Pelimpahan itu menandai proses hukum yang segera memasuki tahap persidangan di Pengadilan Negeri (PN) Serang. Penyidik melimpahkan perkara setelah jaksa menyatakan berkas kasus lengkap atau P-21.
Kelima tersangka masing-masing berinisial FN, YS, GB, MM, dan YR. Sementara itu, seorang tersangka lain yang merupakan prajurit aktif Kodim 0602/Serang menjalani proses hukum secara terpisah di Detasemen Polisi Militer (Denpom) III/4 Serang.
Kasubdit III Jatanras Ditreskrimum Polda Banten, Kompol Yeremia Iwo, membenarkan pelimpahan lima tersangka tersebut.

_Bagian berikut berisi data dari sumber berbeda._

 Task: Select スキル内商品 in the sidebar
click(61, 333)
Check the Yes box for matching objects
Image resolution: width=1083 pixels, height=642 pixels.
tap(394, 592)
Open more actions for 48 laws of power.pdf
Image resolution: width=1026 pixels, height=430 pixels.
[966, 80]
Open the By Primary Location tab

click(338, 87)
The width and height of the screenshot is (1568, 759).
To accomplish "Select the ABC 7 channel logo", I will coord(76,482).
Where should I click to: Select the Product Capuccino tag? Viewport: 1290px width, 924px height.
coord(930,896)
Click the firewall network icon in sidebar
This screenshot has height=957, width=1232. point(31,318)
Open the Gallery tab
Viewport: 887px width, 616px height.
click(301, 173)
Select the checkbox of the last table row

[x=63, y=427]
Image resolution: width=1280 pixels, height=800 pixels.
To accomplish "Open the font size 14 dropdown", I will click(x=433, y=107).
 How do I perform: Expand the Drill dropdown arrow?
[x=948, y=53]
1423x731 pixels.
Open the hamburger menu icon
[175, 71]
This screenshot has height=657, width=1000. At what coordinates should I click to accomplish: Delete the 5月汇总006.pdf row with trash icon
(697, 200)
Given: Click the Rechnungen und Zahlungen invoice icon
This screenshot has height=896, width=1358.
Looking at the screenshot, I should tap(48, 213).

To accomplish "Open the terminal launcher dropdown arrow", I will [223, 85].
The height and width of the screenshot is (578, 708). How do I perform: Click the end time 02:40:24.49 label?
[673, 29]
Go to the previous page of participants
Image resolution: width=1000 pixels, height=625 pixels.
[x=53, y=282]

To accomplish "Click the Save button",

“Berkas perkara sudah terkirim ke kejaksaan, total lima tersangka,” kata Yeremia saat dikonfirmasi, Jumat (31/7/2026).
Meski begitu, polisi belum menghentikan penyidikan. Tim Ditreskrimum Polda Banten masih memburu tiga orang lain yang diduga ikut terlibat dalam aksi kekerasan tersebut.
“Betul, ada tiga yang masih dalam pengejaran,” ujarnya.
Kasus itu terjadi pada Selasa (2/6/2026) malam di Jalan Raya Serang-Cilegon Kilometer 3,5, Kelurahan Drangong, Kecamatan Taktakan, Kota Serang.
Penyidik mengungkap, keributan bermula saat sekelompok debt collector berusaha menarik kendaraan milik salah seorang anggota Brimob yang menunggak cicilan. Aksi penarikan itu memicu cekcok hingga berubah menjadi pembacokan.
Polisi juga mengungkap kelompok debt collector tersebut memanfaatkan aplikasi milik PT Putra Putri untuk melacak kendaraan yang menunggak cicilan. Setelah menemukan target, mereka menghentikan kendaraan di jalan lalu meminta pengemudi menyerahkan sejumlah uang.
Akibat serangan itu, Bripda Fajar Dwi mengalami luka bacok di kepala dan tangan. Sementara Bripda Ahmad Yani mengalami pendarahan di hidung dan kaki serta dislokasi bahu kiri.
Dalam pengembangan kasus, penyidik turut mengungkap dua unit Toyota Fortuner yang dipakai para pelaku. Polisi menduga kedua kendaraan tersebut berasal dari hasil penggelapan.
Hasil penelusuran menunjukkan kedua mobil itu merupakan aset perusahaan pembiayaan di Bandung dan Jakarta. Alih-alih mengembalikannya kepada pihak leasing setelah proses penarikan, kelompok debt collector justru menguasai dan menggunakannya sebagai kendaraan operasional pribadi.